MOTHER KNOWS BEST.

Franziska had to overcome many hurdles before she could become a self-confident HIV-positive mother of healthy twins – HIV ignorance in maternity services being one of them.

Anyone who meets Franziska knows that this self-confident woman with dreadlocks is unlikely to ever beat about the bush. Her slightly mischievous, winning laugh radiates a carefree assurance. But she has come a long way: from a struggling 16-year-old out of her depth, having to cope with an HIV diagnosis, to a confident mother of twins who makes no secret of her infection - and who always proves defiant when others put obstacles in her path.

"I had to learn to live without my hard outer shell."

Flashback: for more than ten years Franziska hardly told anyone of her diagnosis. "I told myself: it's no one's business and it's not the important thing." She never wanted to join a self-help group, and self-help manuals also made her recoil. "At the back they put all the patients' provisions and care services and whatever horrible diseases you can get," Franziska remembers. "I didn't want to have anything to do with it. I just shut the thing up again straight away."

Instead, the young Hamburg woman threw herself into her life. She studied geoecology, worked in research and for environmental groups, advised companies on sustainability. She studied and worked in Nepal, Spain and Morocco. And she did a lot of sport - especially martial arts.

"I defined myself really intensely by my physical performance," she says. "It was unbelievably important to me to feel strong." But then, during a fight, she injured her knee so badly that she was left walking on crutches for over a year. Slowed down by that, she was forced to start thinking about herself. "I had to learn to live without my hard outer shell. That was a really tough process," she says.

For a long time, Franziska didn't want to take any HIV medication either. "I was scared of it, because I didn't want to feel sick." But she regularly had her check-ups, even when she was travelling.

"I was scared of it, because I didn't want to feel sick."

The turning point came during her three years living and working in Barcelona. The Catalonian health care system doesn't allow you to choose your doctor, and her doctor told her, in a friendly tone but in no uncertain terms, that she would have to begin HIV therapy if she wanted her medical treatment to continue.

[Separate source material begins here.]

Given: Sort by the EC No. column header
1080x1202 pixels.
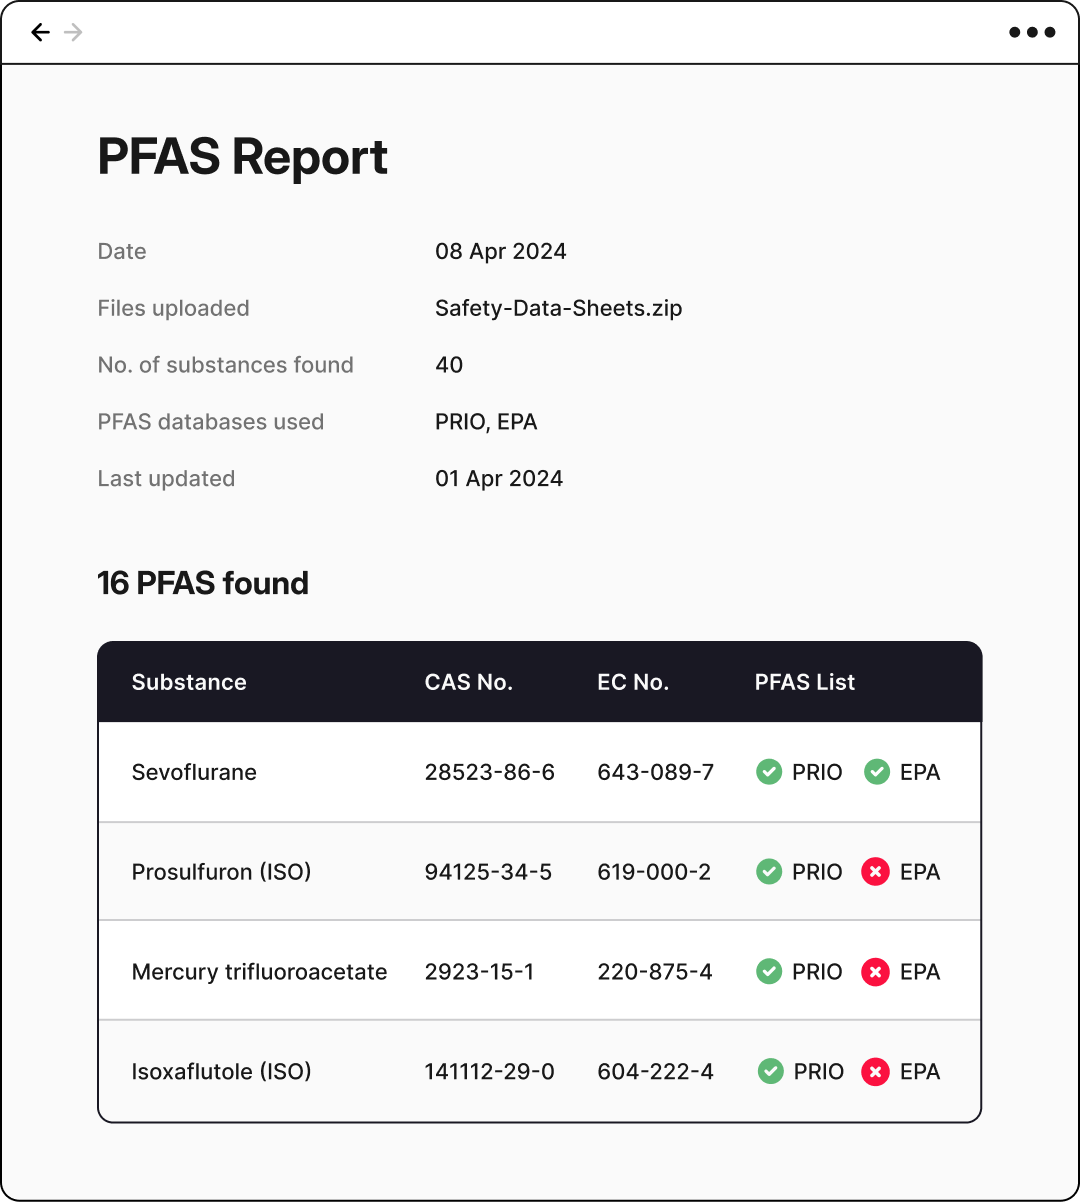Looking at the screenshot, I should [x=633, y=682].
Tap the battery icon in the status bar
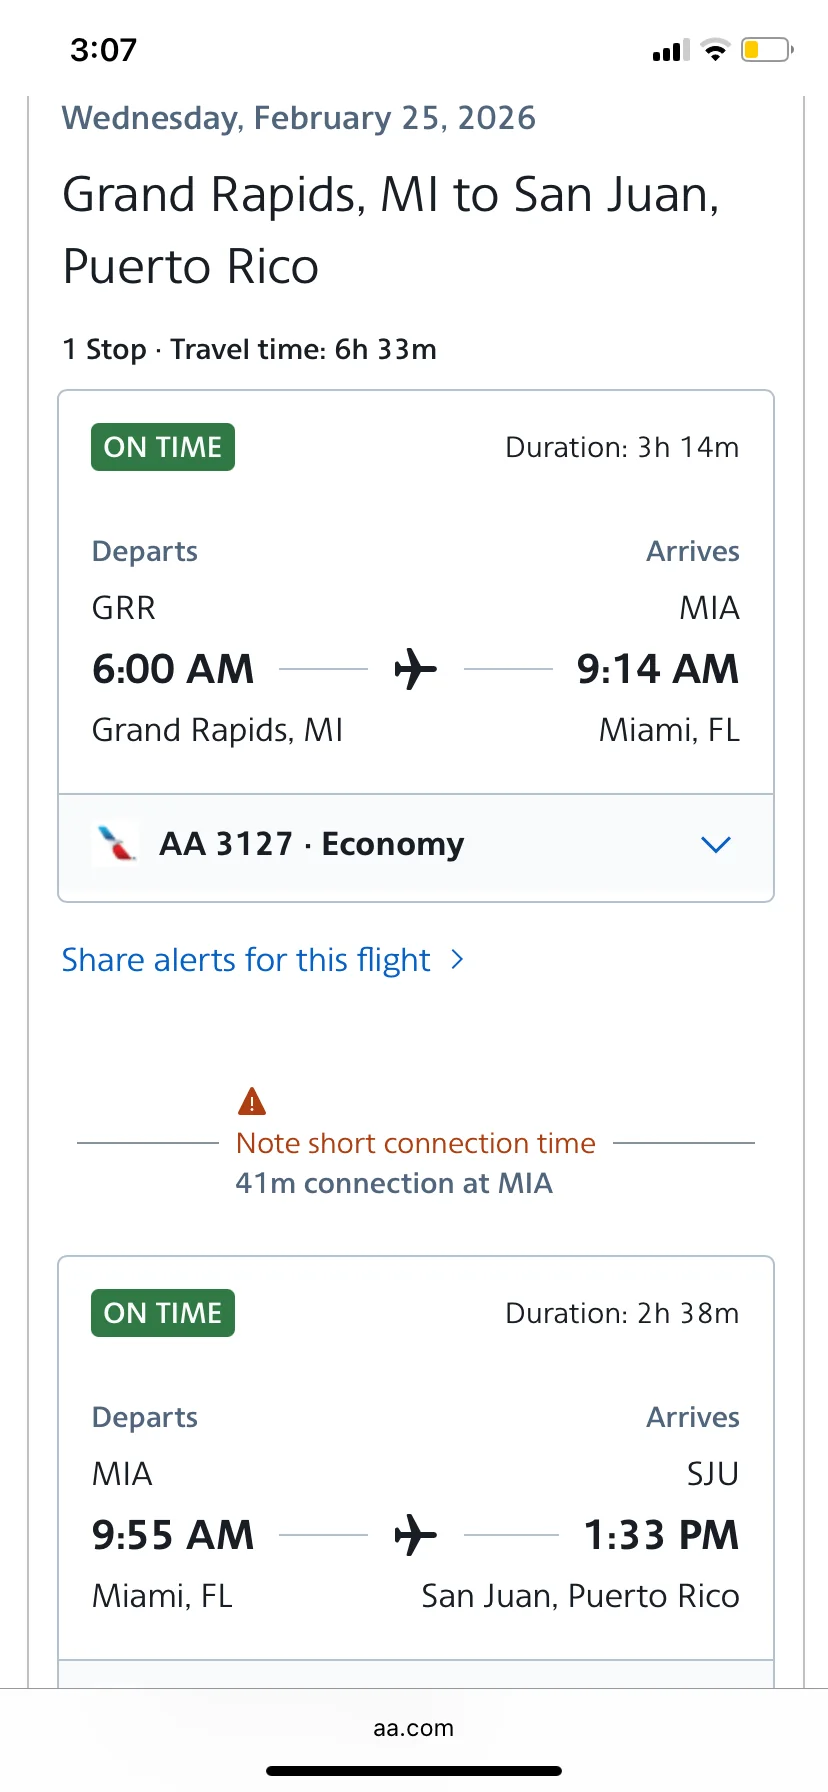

With a truck-load of questions about HIV therapy and this foreign health care system, Franziska went to an HIV self-help advice centre for the first time, and experienced a warmth that she never encountered before. Suddenly everything was a lot easier. "It's so relieving to exchange thoughts with someone and get the information you need to lose your fear."

Since Franziska moved back to Germany three years ago, she has been active in AIDS help work, and is now managing director of AIDS-Hilfe in the German state of Baden-Württemberg - an extraordinary career for someone who didn't have any interest in self-help before. "If you've been able to accept help once, and you've used it to climb out of a hole, it's a very motivating feeling," Franziska explains. "That's where I get my self-confidence and my courage from."

Franziska set great store by having a "normal birth experience"

She certainly needed both of these qualities when she decided to become a mother. Nowadays, that isn't a problem for HIV positive women - even including a natural birth - because HIV medication prevents the virus from being passed on to the child. But this fact has not filtered through to many medical centres, and women are often forced into unnecessary preventative measures, such as premature caesareans (see infobox).

Franziska set great store by having what she calls a "normal birth experience". After an "off-putting preliminary discussion" in a clinic nearby, she decided on a centre in Frankfurt that had a lot of experience with HIV - even though it was 150 kilometres from Karlsruhe, where she lived with her husband. Two weeks before her due date, the expectant mother moved into a hostel in Frankfurt. "I wanted to be near the clinic. I didn't want my winter children to enter the world in the icy rain on a motorway, but in a beautiful delivery room with friendly doctors." The plan worked out.

So now Franziska's life is divided between the two one-year-old twins and her new managing director job. And she copes with all the struggles that go with it very coolly.

"I deal with the everyday problems pretty calmly, because I know that it could be a lot worse. Maybe that really does make me a better mother," she says, grinning.